Its not full of that is it ?


----------



## flinty90 (Jul 1, 2010)

Milky said:


> Fu*k off !
> 
> Its not full of that is it ?


who cares its best tasting cows 4rsehole i have ever had lol !!!


----------



## Milky (Nov 30, 2008)

flinty90 said:


> who cares its best tasting cows 4rsehole i have ever had lol !!!


And you have eaten some let me tell you !!!


----------



## H10dst (Apr 18, 2010)

flinty90 said:


> who cares its best tasting cows 4rsehole i have ever had lol !!!


Red or brown sauce?


----------



## flinty90 (Jul 1, 2010)

Milky said:


> And you have eaten some let me tell you !!!

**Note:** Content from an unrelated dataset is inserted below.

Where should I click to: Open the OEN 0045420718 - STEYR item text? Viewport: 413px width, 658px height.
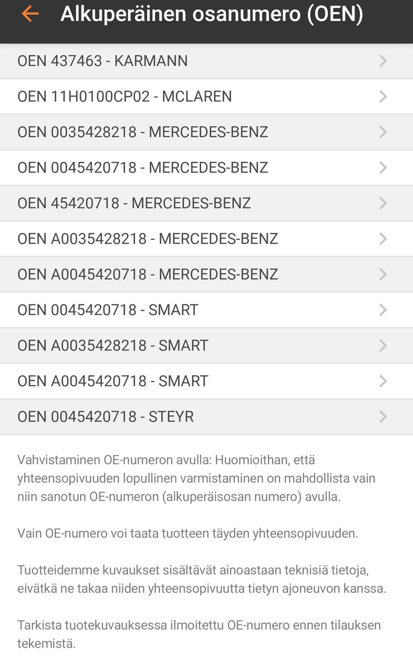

You keep my fookin ex's out of this mate please lol X


----------



## Milky (Nov 30, 2008)

H10dst said:


> Red or brown sauce?


Just brought up my starter..... cheers mate.


----------



## flinty90 (Jul 1, 2010)

H10dst said:


> Red or brown sauce?


well mate , red sauce on sandwiches, brown sauce in a hash woop woop


----------



## Milky (Nov 30, 2008)

flinty90 said:


> You keep my fookin ex's out of this mate please lol X


Where is Muriel BTW ?


----------



## H10dst (Apr 18, 2010)

I like one red sandwich and one brown.


----------



## flinty90 (Jul 1, 2010)

Milky said:


> Where is Muriel BTW ?


LOL fcuk you better hide Milkster X


----------



## flinty90 (Jul 1, 2010)

H10dst said:


> I like one red sandwich and one brown.


good call lol !!!


----------



## JimBowen (Aug 17, 2011)

OK thanks for the input guys! :thumb:


----------



## Mr_Morocco (May 28, 2011)

Double the amounts of protein/whey powder in each shake


----------